Thursday, October 28, 2010

Twitter, vete al manicomio con tus 140 caracteres

De niño cuando vivía en Guayaquil, en el barrio de Los Ceibos, había un lote lleno de monte, donde yo me reunía con mis amiguitos, y tuvimos nuestras conferencias como miembros del club anti-niñas. Todo esto iba reinforzado mientras todos nosotros en nuestras familias, ninguno teníamos hermanas. Yo era el hermano mayor de tres varones. Salvo a Jorge, porque secretamente me gustaba una de sus hermanas. Pero le temía al papa de Jorge, un hombre que siempre andaba de mal humor y con la cara larga. Nuestros padres nos habían matriculado en escuela de puro muchachos, y entonces no teníamos mucho intercambio social con las chicas. A esa edad, de más o menos, unos once o doce años, nos estábamos fijando en algunas chicas del vecindario, pero no nos atrevíamos a mencionar sus nombres siendo miembros del club anti-niñas, y yo siendo el presidente. Tenia que buscar la manera de disolver el club para poder explorar ese territorio desconocido.
Se dio en esa entonces, que nuestra familia se mudaba a Nueva York. Por fin, un nuevo capitulo en la vida de un muchacho descubriendo los cambios físicos propios y del sexo opuesto. Otra vez fuimos matriculados a la secundaria de todos varones, y las pocas chicas que conocíamos eran del barrio. Actuábamos como pendejos por llamar la atención: peleas de broma, deportes en la calle esquivando a carros, haciendo trucos en bicicletas, fumando cigarrillos, subiéndonos las mangas de la camisetas cortas mas arriba, caminando sin chaquetas en el invierno, etc.

Extractos de datos.
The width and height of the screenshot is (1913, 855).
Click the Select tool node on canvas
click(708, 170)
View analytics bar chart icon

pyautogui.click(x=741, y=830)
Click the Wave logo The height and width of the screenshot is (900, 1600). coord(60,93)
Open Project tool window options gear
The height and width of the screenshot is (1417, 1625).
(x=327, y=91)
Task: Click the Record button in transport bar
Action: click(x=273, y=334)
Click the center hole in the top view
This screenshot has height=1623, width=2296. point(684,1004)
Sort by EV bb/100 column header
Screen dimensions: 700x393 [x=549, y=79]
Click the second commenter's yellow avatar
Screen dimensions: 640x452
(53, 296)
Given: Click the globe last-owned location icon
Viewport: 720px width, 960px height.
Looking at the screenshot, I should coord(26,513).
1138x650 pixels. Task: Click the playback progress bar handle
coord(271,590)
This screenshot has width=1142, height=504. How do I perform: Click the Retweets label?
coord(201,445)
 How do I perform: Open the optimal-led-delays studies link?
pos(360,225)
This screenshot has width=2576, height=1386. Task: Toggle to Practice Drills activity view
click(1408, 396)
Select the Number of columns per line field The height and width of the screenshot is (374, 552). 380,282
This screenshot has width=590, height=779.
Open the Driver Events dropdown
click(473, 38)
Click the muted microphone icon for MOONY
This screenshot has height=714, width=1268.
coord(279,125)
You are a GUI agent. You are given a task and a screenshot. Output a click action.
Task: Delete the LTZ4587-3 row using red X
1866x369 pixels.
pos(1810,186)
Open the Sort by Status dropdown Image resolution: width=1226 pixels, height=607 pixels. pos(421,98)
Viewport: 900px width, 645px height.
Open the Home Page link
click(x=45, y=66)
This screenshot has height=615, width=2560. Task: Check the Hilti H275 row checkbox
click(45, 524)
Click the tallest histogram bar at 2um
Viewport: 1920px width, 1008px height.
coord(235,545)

Objetivo. Transcribe completo el pasaje del documento, sin cambiar nada. Los registros no se necesitan aquí.

Respuesta.
Thursday, October 28, 2010

Twitter, vete al manicomio con tus 140 caracteres

De niño cuando vivía en Guayaquil, en el barrio de Los Ceibos, había un lote lleno de monte, donde yo me reunía con mis amiguitos, y tuvimos nuestras conferencias como miembros del club anti-niñas. Todo esto iba reinforzado mientras todos nosotros en nuestras familias, ninguno teníamos hermanas. Yo era el hermano mayor de tres varones. Salvo a Jorge, porque secretamente me gustaba una de sus hermanas. Pero le temía al papa de Jorge, un hombre que siempre andaba de mal humor y con la cara larga. Nuestros padres nos habían matriculado en escuela de puro muchachos, y entonces no teníamos mucho intercambio social con las chicas. A esa edad, de más o menos, unos once o doce años, nos estábamos fijando en algunas chicas del vecindario, pero no nos atrevíamos a mencionar sus nombres siendo miembros del club anti-niñas, y yo siendo el presidente. Tenia que buscar la manera de disolver el club para poder explorar ese territorio desconocido.
Se dio en esa entonces, que nuestra familia se mudaba a Nueva York. Por fin, un nuevo capitulo en la vida de un muchacho descubriendo los cambios físicos propios y del sexo opuesto. Otra vez fuimos matriculados a la secundaria de todos varones, y las pocas chicas que conocíamos eran del barrio. Actuábamos como pendejos por llamar la atención: peleas de broma, deportes en la calle esquivando a carros, haciendo trucos en bicicletas, fumando cigarrillos, subiéndonos las mangas de la camisetas cortas mas arriba, caminando sin chaquetas en el invierno, etc.